Work to be completed –
Please quote the rows below word for word, from the first line through the line that contains "click(1034, 315)", and leave the pictures out of your answer.

Material –
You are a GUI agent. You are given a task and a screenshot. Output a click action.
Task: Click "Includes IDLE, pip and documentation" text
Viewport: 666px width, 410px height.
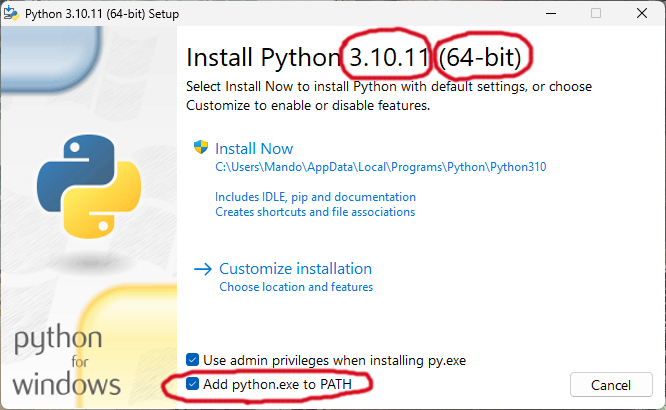tap(315, 197)
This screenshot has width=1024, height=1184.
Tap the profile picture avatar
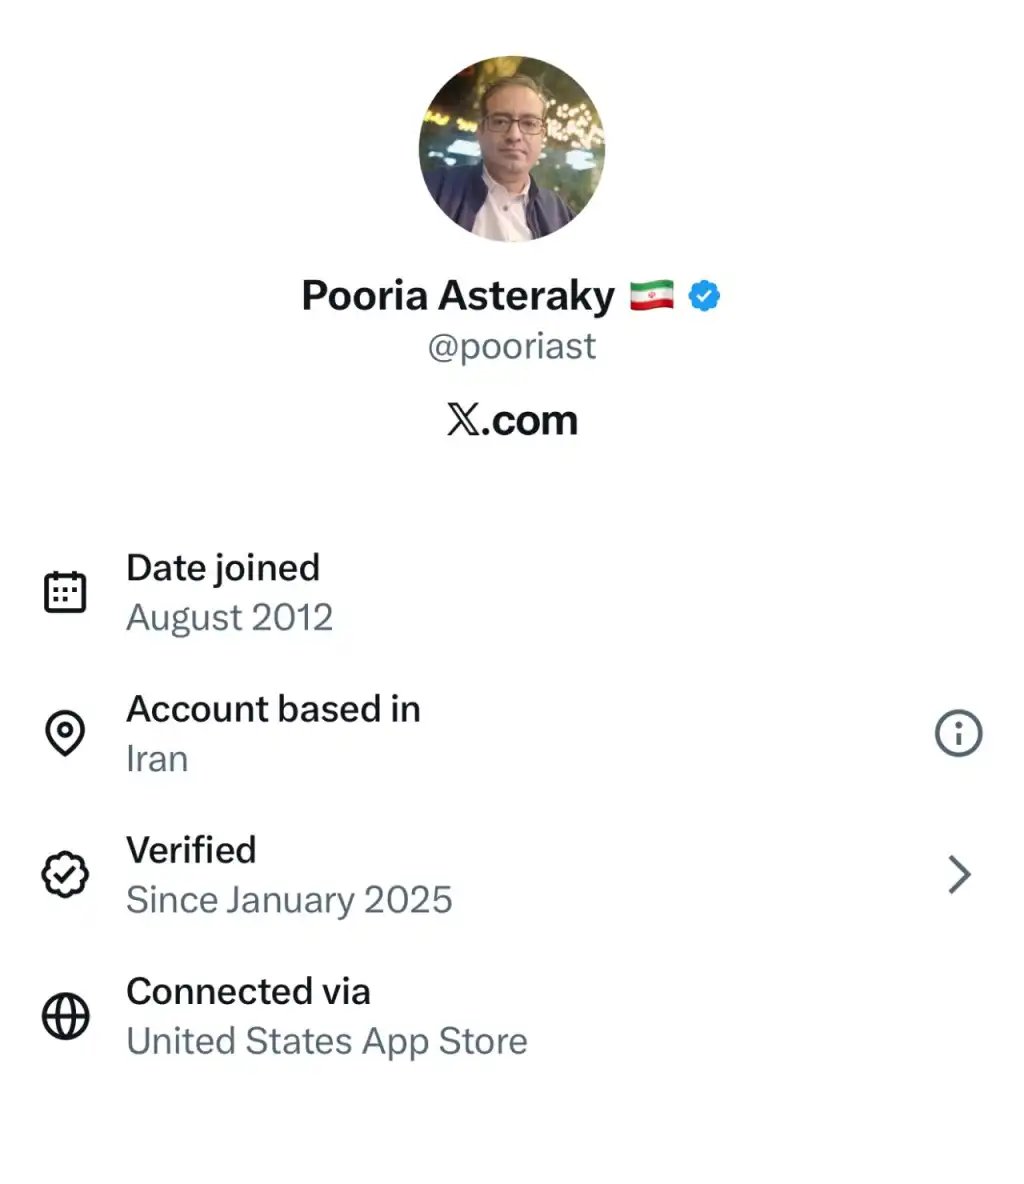(512, 149)
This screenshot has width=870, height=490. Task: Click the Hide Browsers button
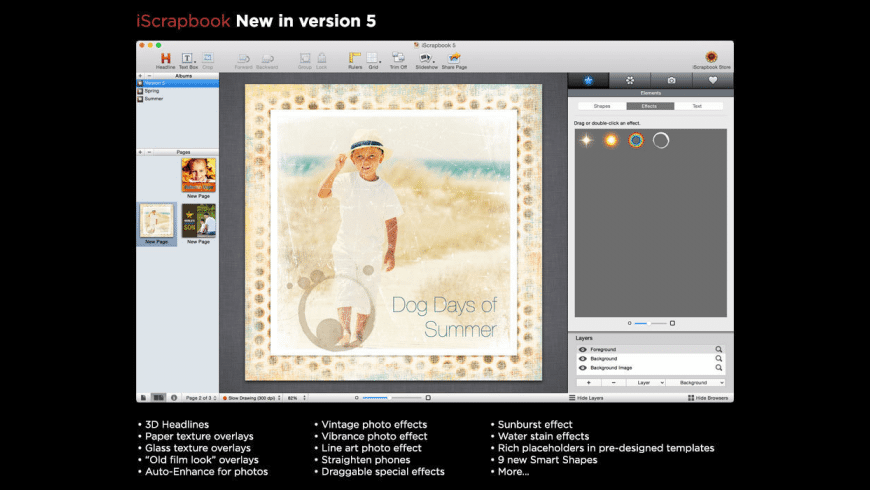708,398
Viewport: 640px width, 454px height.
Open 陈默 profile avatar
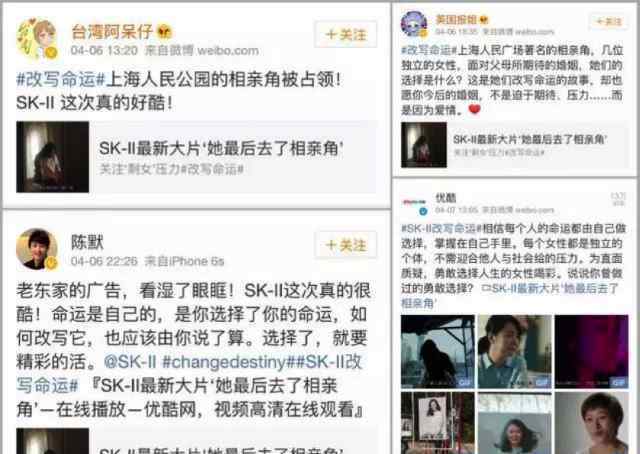click(x=36, y=249)
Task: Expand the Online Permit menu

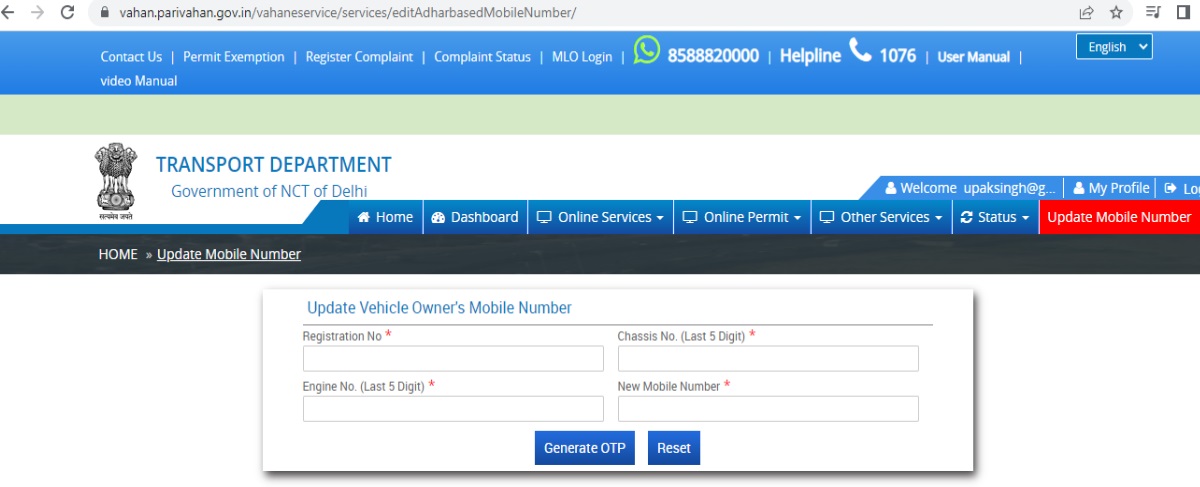Action: pos(742,217)
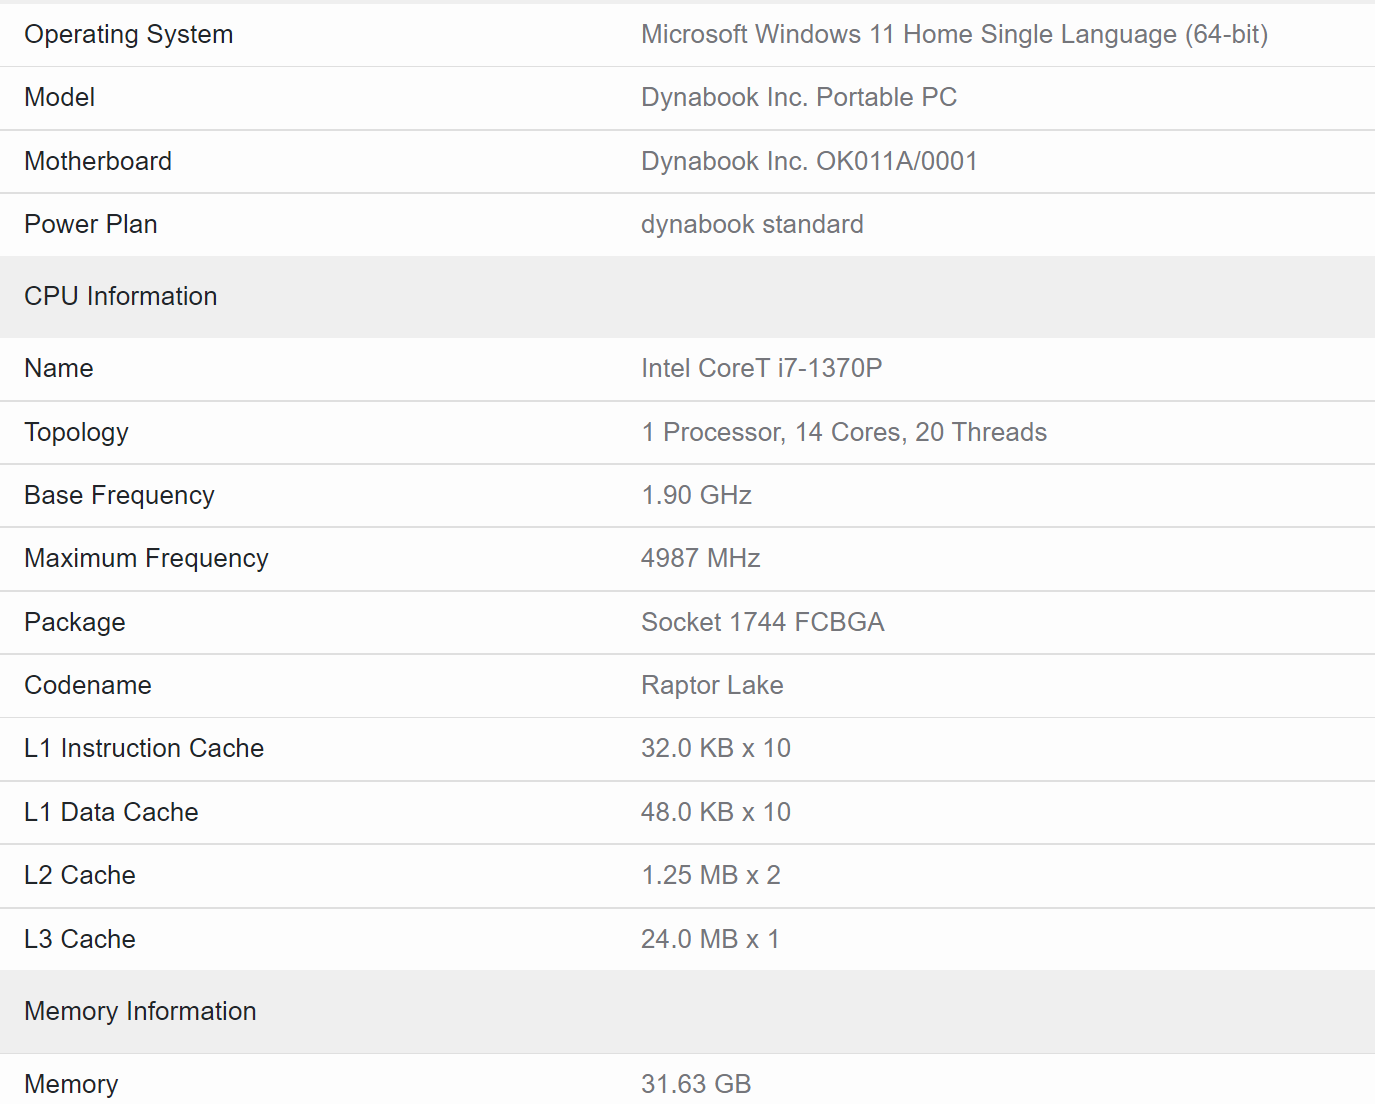Click the Socket 1744 FCBGA package value
Viewport: 1375px width, 1104px height.
(762, 622)
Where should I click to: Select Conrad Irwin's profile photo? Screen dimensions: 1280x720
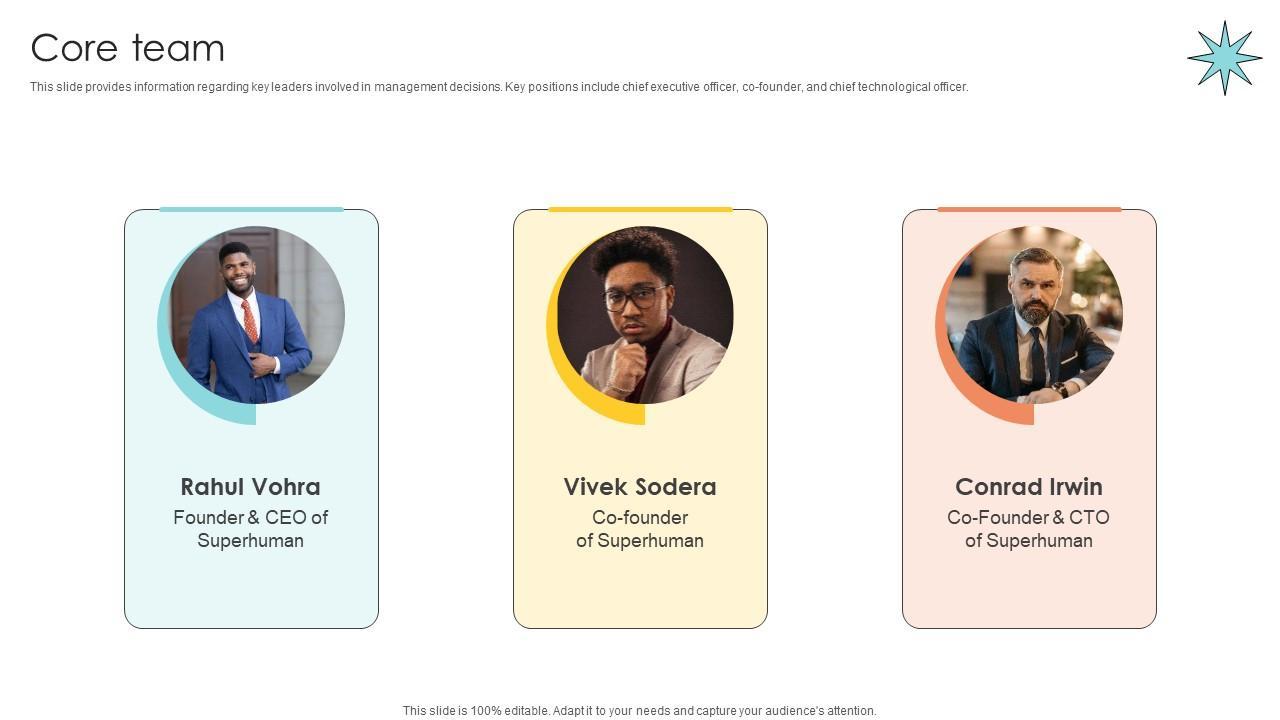click(1034, 315)
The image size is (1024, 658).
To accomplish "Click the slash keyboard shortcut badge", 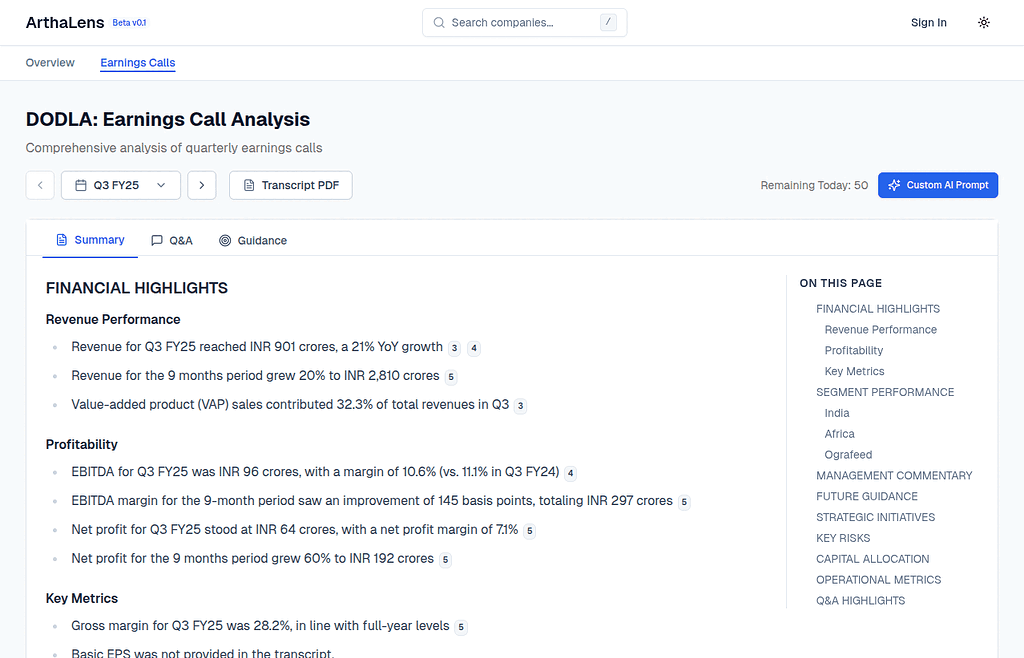I will [608, 23].
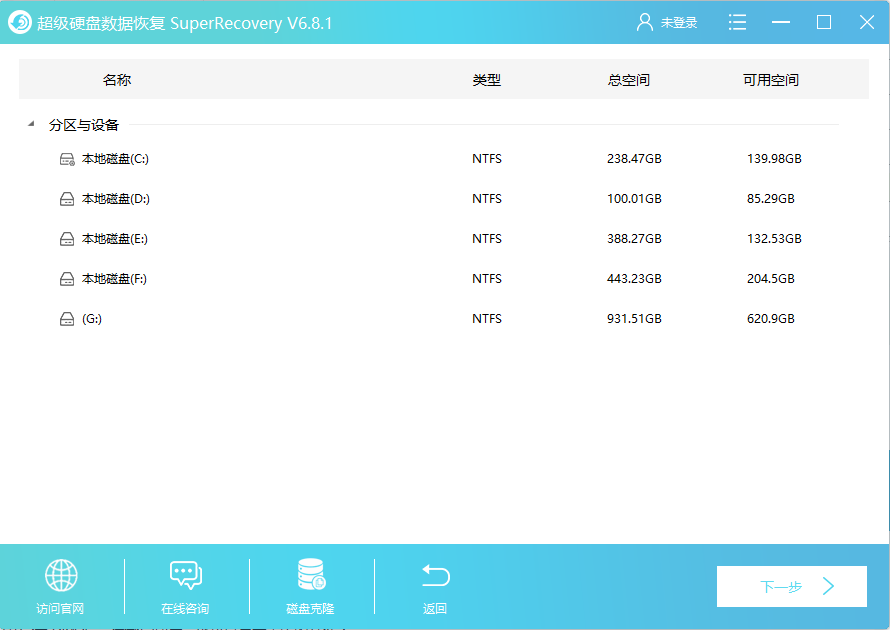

Result of this exercise –
You are a GUI agent. You are given a task and a screenshot. Output a click action.
Task: Click "Includes IDLE, pip and documentation" text
Viewport: 666px width, 410px height.
tap(315, 197)
This screenshot has width=1024, height=1184.
Tap the profile picture avatar
(512, 149)
This screenshot has width=870, height=490. Task: Click the Hide Browsers button
708,398
Viewport: 640px width, 454px height.
Open 陈默 profile avatar
click(x=36, y=249)
Task: Expand the Online Permit menu

Action: pos(742,217)
Click the Socket 1744 FCBGA package value
Viewport: 1375px width, 1104px height.
(762, 622)
Where should I click to: Select Conrad Irwin's profile photo? Screen dimensions: 1280x720
click(1034, 315)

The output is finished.